● **WHAT THE TASK REQUIRES**: Count the lines below that contain the word "height", and give only that number.

Stored entries from a collection

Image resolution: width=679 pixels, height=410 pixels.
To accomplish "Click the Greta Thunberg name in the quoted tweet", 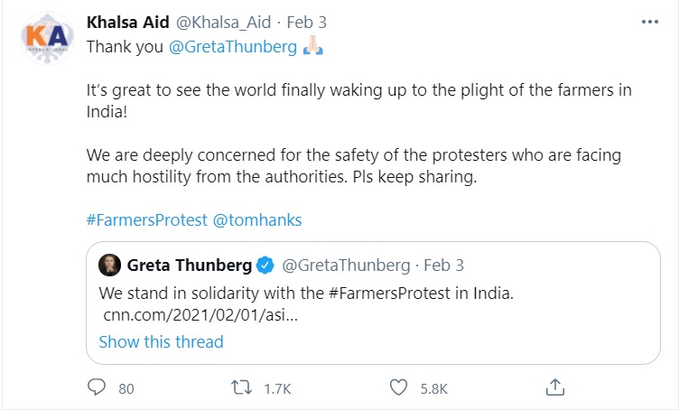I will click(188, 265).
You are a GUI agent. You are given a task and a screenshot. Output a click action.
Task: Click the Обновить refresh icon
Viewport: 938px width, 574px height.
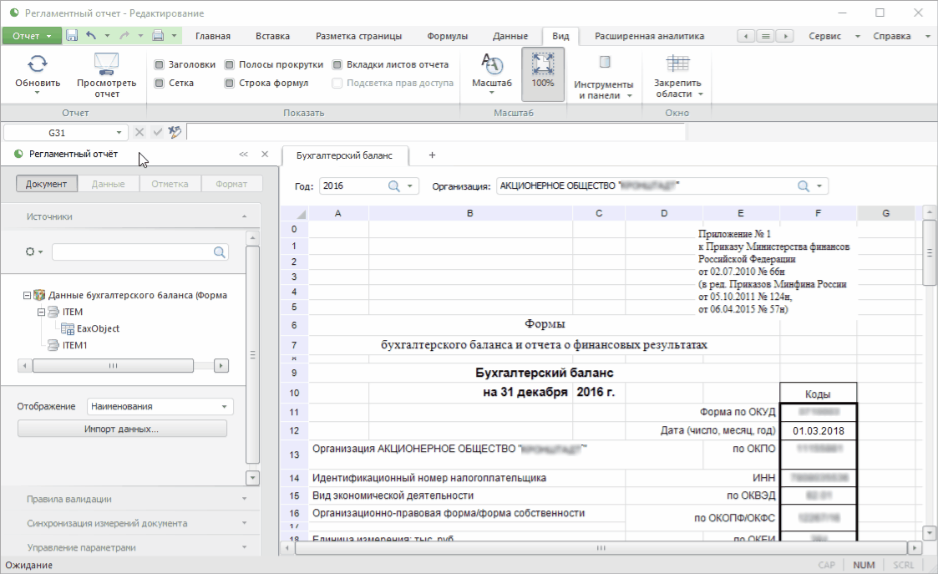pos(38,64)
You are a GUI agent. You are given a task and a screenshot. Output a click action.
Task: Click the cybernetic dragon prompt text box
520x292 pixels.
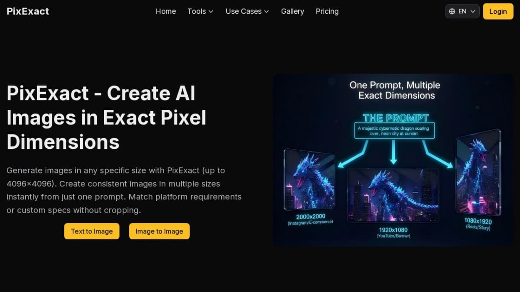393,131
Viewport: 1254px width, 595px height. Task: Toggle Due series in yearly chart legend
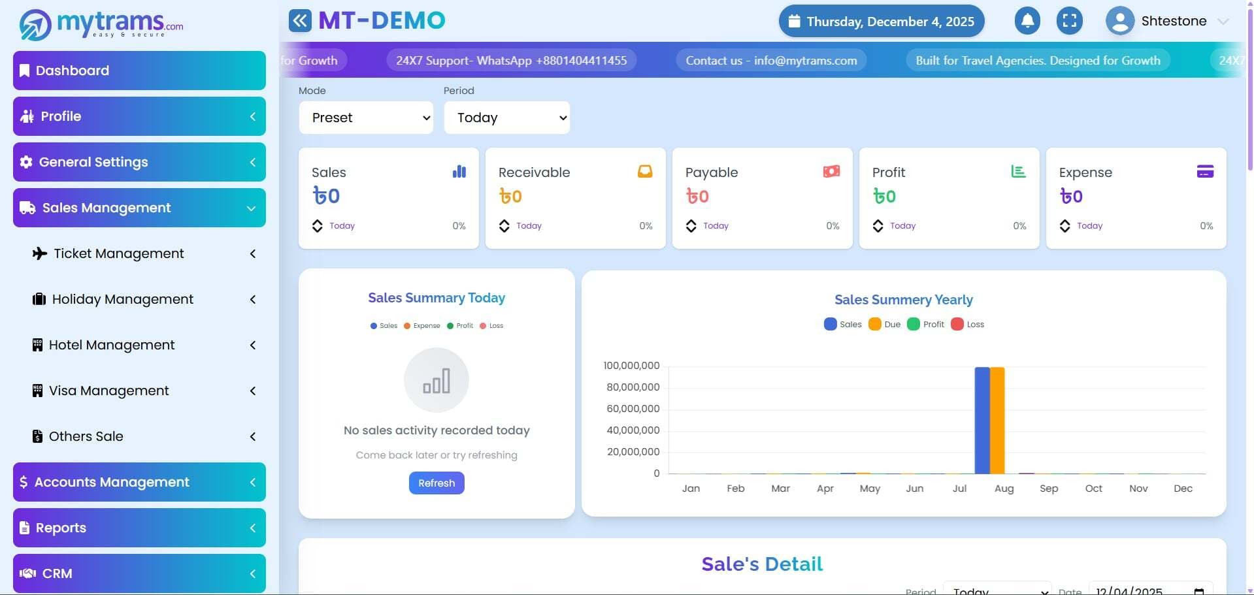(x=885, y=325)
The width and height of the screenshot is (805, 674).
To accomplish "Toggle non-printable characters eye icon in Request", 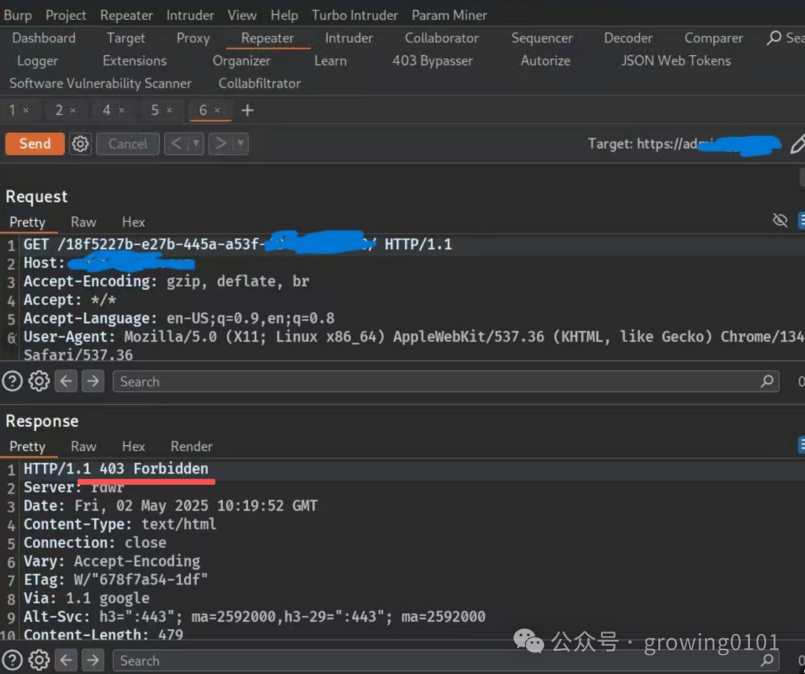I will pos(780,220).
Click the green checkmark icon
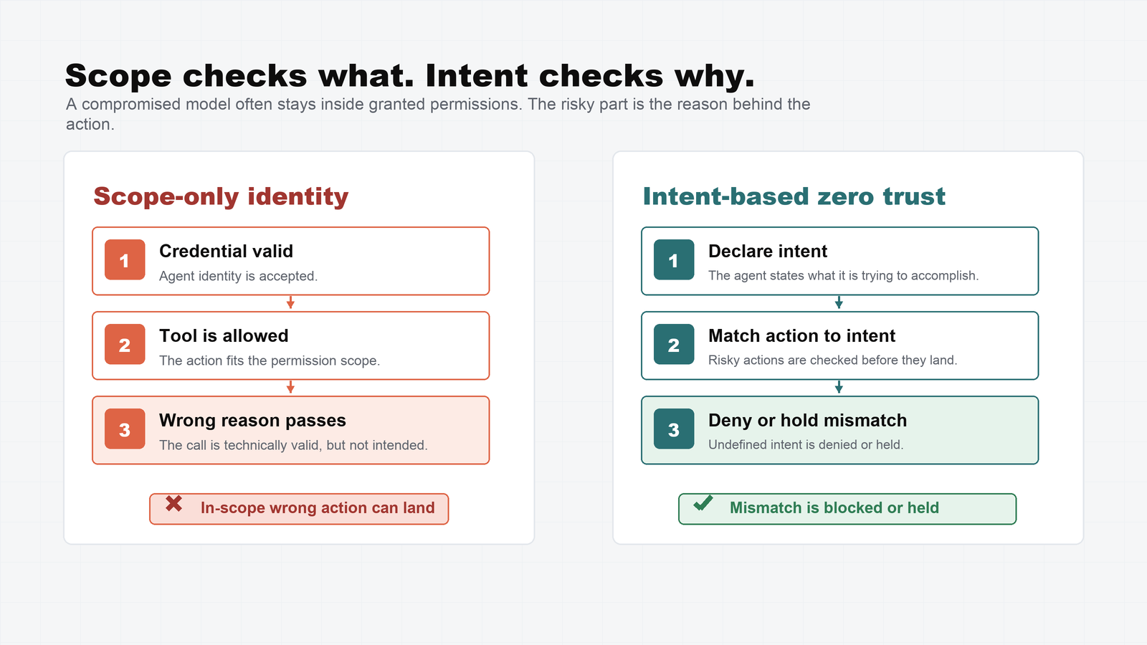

● **EXERCISE SOLUTION**: 4